[Material provided]:
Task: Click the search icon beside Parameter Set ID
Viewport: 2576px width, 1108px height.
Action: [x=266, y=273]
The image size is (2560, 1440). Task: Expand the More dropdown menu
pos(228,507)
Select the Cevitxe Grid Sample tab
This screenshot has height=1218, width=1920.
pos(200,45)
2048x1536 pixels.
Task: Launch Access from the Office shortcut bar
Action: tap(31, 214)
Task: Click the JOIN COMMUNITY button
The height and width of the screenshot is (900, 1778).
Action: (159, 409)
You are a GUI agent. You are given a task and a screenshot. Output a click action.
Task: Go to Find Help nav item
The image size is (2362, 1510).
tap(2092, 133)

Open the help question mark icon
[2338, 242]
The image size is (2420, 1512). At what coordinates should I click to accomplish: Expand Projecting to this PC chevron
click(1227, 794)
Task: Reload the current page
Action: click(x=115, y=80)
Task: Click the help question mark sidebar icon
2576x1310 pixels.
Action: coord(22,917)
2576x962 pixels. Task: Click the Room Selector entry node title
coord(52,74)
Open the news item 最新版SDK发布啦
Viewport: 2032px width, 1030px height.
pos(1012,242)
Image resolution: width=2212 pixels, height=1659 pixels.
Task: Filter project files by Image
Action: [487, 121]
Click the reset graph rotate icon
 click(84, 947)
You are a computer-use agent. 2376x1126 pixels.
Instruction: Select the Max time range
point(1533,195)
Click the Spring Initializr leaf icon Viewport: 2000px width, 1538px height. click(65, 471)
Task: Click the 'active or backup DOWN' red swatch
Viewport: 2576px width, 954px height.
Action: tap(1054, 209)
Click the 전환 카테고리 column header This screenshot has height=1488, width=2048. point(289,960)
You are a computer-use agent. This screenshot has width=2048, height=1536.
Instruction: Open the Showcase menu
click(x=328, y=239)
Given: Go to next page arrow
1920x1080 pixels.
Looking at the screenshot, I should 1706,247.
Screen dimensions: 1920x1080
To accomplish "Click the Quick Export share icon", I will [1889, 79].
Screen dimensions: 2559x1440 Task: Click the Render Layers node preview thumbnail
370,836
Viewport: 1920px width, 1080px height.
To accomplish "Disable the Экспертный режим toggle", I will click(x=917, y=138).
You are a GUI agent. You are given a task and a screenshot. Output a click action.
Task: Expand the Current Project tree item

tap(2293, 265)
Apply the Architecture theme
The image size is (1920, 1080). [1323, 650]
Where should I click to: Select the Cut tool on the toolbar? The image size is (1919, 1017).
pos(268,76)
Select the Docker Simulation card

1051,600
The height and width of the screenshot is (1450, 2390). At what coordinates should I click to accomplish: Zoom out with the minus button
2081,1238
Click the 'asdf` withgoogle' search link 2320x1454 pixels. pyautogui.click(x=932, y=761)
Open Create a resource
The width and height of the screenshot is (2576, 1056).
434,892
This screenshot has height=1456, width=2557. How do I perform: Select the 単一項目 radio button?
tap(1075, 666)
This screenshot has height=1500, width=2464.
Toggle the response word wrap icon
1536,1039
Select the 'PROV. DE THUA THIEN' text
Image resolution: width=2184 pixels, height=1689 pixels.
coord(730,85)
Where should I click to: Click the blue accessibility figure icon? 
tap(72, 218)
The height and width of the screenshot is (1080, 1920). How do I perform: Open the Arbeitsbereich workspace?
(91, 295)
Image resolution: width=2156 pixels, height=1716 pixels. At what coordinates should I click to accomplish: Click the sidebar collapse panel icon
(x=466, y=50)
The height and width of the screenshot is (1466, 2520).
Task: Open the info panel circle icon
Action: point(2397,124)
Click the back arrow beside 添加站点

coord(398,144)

[Your assignment]:
Would you please repeat the entire listing above exactly?

[Exercise answer]:
Task: Click the search icon beside Parameter Set ID
Viewport: 2576px width, 1108px height.
Action: [x=266, y=273]
The image size is (2560, 1440). Task: Expand the More dropdown menu
pos(228,507)
Select the Cevitxe Grid Sample tab
This screenshot has height=1218, width=1920.
pos(200,45)
2048x1536 pixels.
Task: Launch Access from the Office shortcut bar
Action: tap(31, 214)
Task: Click the JOIN COMMUNITY button
The height and width of the screenshot is (900, 1778).
Action: (159, 409)
You are a GUI agent. You are given a task and a screenshot. Output a click action.
Task: Go to Find Help nav item
The image size is (2362, 1510).
tap(2092, 133)

Open the help question mark icon
[2338, 242]
The image size is (2420, 1512). At what coordinates should I click to accomplish: Expand Projecting to this PC chevron
click(1227, 794)
Task: Reload the current page
Action: click(x=115, y=80)
Task: Click the help question mark sidebar icon
2576x1310 pixels.
Action: coord(22,917)
2576x962 pixels. Task: Click the Room Selector entry node title
coord(52,74)
Open the news item 最新版SDK发布啦
Viewport: 2032px width, 1030px height.
pos(1012,242)
Image resolution: width=2212 pixels, height=1659 pixels.
Task: Filter project files by Image
Action: [487, 121]
Click the reset graph rotate icon
 click(84, 947)
You are a computer-use agent. 2376x1126 pixels.
Instruction: Select the Max time range
point(1533,195)
Click the Spring Initializr leaf icon Viewport: 2000px width, 1538px height. click(65, 471)
Task: Click the 'active or backup DOWN' red swatch
Viewport: 2576px width, 954px height.
Action: tap(1054, 209)
Click the 전환 카테고리 column header This screenshot has height=1488, width=2048. point(289,960)
You are a computer-use agent. This screenshot has width=2048, height=1536.
Instruction: Open the Showcase menu
click(x=328, y=239)
Given: Go to next page arrow
1920x1080 pixels.
Looking at the screenshot, I should 1706,247.
Screen dimensions: 1920x1080
To accomplish "Click the Quick Export share icon", I will [1889, 79].
Screen dimensions: 2559x1440 Task: Click the Render Layers node preview thumbnail
370,836
Viewport: 1920px width, 1080px height.
To accomplish "Disable the Экспертный режим toggle", I will click(x=917, y=138).
You are a GUI agent. You are given a task and a screenshot. Output a click action.
Task: Expand the Current Project tree item

tap(2293, 265)
Apply the Architecture theme
The image size is (1920, 1080). [1323, 650]
Where should I click to: Select the Cut tool on the toolbar? The image size is (1919, 1017).
pos(268,76)
Select the Docker Simulation card

1051,600
The height and width of the screenshot is (1450, 2390). At what coordinates should I click to accomplish: Zoom out with the minus button
2081,1238
Click the 'asdf` withgoogle' search link 2320x1454 pixels. pyautogui.click(x=932, y=761)
Open Create a resource
The width and height of the screenshot is (2576, 1056).
434,892
This screenshot has height=1456, width=2557. How do I perform: Select the 単一項目 radio button?
tap(1075, 666)
This screenshot has height=1500, width=2464.
Toggle the response word wrap icon
1536,1039
Select the 'PROV. DE THUA THIEN' text
Image resolution: width=2184 pixels, height=1689 pixels.
coord(730,85)
Where should I click to: Click the blue accessibility figure icon? 
tap(72, 218)
The height and width of the screenshot is (1080, 1920). How do I perform: Open the Arbeitsbereich workspace?
(91, 295)
Image resolution: width=2156 pixels, height=1716 pixels. At what coordinates should I click to accomplish: Click the sidebar collapse panel icon
(x=466, y=50)
The height and width of the screenshot is (1466, 2520).
Task: Open the info panel circle icon
Action: point(2397,124)
Click the back arrow beside 添加站点

coord(398,144)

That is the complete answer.